目的：阐明在EGCG抗兔晶状体上皮细胞增殖中PKB通路的作用。
方法：（1）兔晶状体上皮细胞增殖抑制率的测定。应用 MTT法测定用药后及加用特异性的PKB活性的抑制剂LY294002后，晶状体上皮细胞的增殖抑制率。（2）用形态学及琼脂糖凝胶电泳检测兔晶状体上皮细胞的凋亡，（3）应用WESTERN BLOT法研究EGCG对PKB系统的蛋白激酶磷酸化和非磷酸化的水平的影响。
结果：（1）EGCG对晶状体上皮细胞的增殖抑制率有明显的量效和时效关系；（2）EGCG可以诱导晶状体上皮细胞的凋亡；（3）EGCG通过抑制PKB的磷酸化水平而抑制晶状体上皮细胞的增殖；EGCG对PKB活性的影响主要在于调节蛋白激酶的磷酸化与去磷酸化，对其总蛋白含量影响不大。
结论：EGCG通过诱导晶状体上皮细胞的凋亡和抑制PKB的磷酸化水平而抑制晶状体上皮细胞的增殖。
Purpose: Study the role of PKB signal transduct pathway in the antiproliferation effect induced by EGCG.
Methods: (1) Cell proliferation inhibition rate was examinated by MTT colormetric assay;(2) Cell apoptosis was detected morphology and agarose gel electrophoresis. (3) Western blotting were used to study the effect of EGCG on the kinsae phosphorylation- and nonphosphorylation- level of PKB.
Result: (1) EGCG could inhibt rabbit LECs in an time- and dose-depent manner;(2) EGCG could induce rabbit LECs apoptosis; (3) Both basic phosphorylation- and nonphosphorylation- level of PKB were fairy high in LECs, but the phosphorylation- level decreased with EGCG concentration increased.
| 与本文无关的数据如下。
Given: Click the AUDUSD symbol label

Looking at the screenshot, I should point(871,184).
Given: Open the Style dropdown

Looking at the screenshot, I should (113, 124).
The nonphosphorylation- level of PKB remained constant in all test. 15min after 200μmol/L was added, the phosphorylation- level was the highest and began to wane.
Conclusions: EGCG could inhibit LECs proliferation by inducing apoptosis and lowing PKB phosphorylation- level.